### SET TASKS
1. Decide whether each statement below agrees with the passage on GDP and wellbeing. Answer yes or no for each, and quote the words of the passage that settle it.
(a) The European Union's first aim includes promoting the well-being of its citizens.
(b) GDP has been the dominant indicator for guiding policy for less than 50 years.
(c) GDP was adopted as a primary standard for comparing national economies at the Bretton Woods conference in 1944.
2. Answer these questions from the passage on GDP and wellbeing:
(a) Which two developments are making GDP's shortcomings increasingly clear?
(b) What three things does the European Union's first aim say it will promote?
(c) What cost was GDP partly meant to measure when it was adopted in 1944?
3. Reproduce, character for character, the part of the passage on GDP and wellbeing that opens with the words containing "For decades, GDP" and closes with "sustainable wellbeing indicator?".

### DOCUMENT EXCERPT
● ● ● ● ●

For decades, GDP – and efforts to maximise it – has sat at the heart of global economic orthodoxy. But as its shortcomings become increasingly clear amid planetary collapse and rising inequality, the need for an alternative is felt acutely. Can Europe take the lead in normalising a better, more sustainable wellbeing indicator?

The European Union’s first aim is to “promote peace, its values and the well-being of its citizens”. Yet the primary metric it uses for measuring progress captures none of these goals; quite the opposite, Gross Domestic Product (GDP) is hindering sustainable and inclusive wellbeing.

For over 80 years, GDP has been the dominant indicator for guiding policy. Europe is no exception; indeed, one reason GDP was adopted as the primary standard for comparing the size of national economies at the Bretton Woods conference in 1944 was to measure the cost of rebuilding Europe following World War II.

● ● ● ● ●

### Stored data entries
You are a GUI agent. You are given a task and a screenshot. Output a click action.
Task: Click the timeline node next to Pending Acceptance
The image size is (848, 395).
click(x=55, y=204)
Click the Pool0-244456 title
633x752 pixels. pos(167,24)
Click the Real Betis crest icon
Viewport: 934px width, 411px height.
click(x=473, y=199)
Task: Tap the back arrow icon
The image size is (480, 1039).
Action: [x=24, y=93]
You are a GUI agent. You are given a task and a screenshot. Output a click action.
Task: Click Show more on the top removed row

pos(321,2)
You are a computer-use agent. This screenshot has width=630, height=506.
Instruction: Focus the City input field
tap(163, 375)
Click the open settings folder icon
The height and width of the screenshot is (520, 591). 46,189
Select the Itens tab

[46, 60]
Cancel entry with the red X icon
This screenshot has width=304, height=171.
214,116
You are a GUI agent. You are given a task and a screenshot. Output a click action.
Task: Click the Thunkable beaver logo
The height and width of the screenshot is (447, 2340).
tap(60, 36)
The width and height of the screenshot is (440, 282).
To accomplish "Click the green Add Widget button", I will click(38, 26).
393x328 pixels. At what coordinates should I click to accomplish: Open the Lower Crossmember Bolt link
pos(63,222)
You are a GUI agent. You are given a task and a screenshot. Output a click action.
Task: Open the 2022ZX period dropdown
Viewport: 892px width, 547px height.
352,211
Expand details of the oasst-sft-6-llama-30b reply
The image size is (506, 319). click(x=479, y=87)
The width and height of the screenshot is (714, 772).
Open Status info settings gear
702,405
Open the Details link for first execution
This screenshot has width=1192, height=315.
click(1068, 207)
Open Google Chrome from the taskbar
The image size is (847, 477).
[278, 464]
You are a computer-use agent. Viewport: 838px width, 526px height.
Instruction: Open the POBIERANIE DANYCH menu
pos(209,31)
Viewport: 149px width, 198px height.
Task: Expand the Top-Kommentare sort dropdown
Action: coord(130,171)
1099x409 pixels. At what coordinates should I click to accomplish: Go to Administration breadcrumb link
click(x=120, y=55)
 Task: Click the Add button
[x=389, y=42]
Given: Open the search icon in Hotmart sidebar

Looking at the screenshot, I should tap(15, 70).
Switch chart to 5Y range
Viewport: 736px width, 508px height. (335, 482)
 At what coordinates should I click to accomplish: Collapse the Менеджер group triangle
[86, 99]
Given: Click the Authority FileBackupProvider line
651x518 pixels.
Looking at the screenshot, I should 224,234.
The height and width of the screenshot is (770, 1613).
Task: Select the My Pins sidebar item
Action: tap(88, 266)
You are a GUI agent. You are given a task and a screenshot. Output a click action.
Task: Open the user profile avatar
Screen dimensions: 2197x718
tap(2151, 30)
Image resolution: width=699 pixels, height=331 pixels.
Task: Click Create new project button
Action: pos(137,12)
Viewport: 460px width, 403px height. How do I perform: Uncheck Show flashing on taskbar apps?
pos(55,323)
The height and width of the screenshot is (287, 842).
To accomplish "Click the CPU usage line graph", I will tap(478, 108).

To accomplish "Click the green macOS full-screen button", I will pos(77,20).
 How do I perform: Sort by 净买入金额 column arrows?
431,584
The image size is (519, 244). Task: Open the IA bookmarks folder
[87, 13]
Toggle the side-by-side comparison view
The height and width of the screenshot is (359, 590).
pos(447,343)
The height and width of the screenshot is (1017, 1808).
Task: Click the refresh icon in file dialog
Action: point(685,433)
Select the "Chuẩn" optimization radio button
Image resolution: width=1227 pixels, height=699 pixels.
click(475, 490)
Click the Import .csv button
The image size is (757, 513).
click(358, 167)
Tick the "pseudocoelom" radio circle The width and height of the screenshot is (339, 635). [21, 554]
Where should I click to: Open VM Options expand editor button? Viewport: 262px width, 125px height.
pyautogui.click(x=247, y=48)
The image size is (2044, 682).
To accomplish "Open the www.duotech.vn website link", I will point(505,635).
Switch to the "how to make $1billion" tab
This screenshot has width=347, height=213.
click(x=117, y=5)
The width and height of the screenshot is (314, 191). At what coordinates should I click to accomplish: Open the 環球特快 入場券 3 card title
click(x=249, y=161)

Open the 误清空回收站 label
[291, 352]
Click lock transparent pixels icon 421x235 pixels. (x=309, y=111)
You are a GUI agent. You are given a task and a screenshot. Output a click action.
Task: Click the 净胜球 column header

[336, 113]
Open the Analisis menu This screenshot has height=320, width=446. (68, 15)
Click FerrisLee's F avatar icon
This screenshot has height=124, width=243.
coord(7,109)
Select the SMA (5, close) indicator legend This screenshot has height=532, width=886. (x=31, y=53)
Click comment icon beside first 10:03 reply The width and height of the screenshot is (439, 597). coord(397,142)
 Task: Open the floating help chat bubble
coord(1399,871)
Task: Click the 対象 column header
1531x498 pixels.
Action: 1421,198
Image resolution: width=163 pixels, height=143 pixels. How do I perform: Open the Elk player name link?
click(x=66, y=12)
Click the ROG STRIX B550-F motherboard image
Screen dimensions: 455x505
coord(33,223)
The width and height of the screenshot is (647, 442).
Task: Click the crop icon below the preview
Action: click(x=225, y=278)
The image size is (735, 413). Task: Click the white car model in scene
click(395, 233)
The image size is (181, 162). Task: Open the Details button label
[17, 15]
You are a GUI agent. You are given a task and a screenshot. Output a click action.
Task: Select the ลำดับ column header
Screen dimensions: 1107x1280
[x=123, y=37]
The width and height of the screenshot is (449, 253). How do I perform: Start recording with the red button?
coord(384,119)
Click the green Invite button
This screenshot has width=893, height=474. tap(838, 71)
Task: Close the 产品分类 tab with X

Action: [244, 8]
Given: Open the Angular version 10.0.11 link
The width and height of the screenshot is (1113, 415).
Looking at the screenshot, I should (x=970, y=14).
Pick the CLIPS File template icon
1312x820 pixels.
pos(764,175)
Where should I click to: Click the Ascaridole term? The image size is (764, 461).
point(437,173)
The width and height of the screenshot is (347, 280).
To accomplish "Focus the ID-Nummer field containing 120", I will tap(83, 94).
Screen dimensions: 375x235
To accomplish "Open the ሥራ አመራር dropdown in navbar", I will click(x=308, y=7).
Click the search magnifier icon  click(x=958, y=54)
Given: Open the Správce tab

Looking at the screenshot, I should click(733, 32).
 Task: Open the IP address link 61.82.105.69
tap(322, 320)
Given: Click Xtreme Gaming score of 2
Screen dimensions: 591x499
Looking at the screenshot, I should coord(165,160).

● ● ● ● ●

### ANSWERS FOR THE EXERCISE
1.
(a) Yes: "The European Union’s first aim is to “promote peace, its values and the well-being of its citizens”."
(b) No: "For over 80 years, GDP has been the dominant indicator for guiding policy."
(c) Yes: "one reason GDP was adopted as the primary standard for comparing the size of national economies at the Bretton Woods conference in 1944"

2.
(a) Planetary collapse and rising inequality.
(b) Peace, its values and the well-being of its citizens.
(c) The cost of rebuilding Europe following World War II.

3.
For decades, GDP – and efforts to maximise it – has sat at the heart of global economic orthodoxy. But as its shortcomings become increasingly clear amid planetary collapse and rising inequality, the need for an alternative is felt acutely. Can Europe take the lead in normalising a better, more sustainable wellbeing indicator?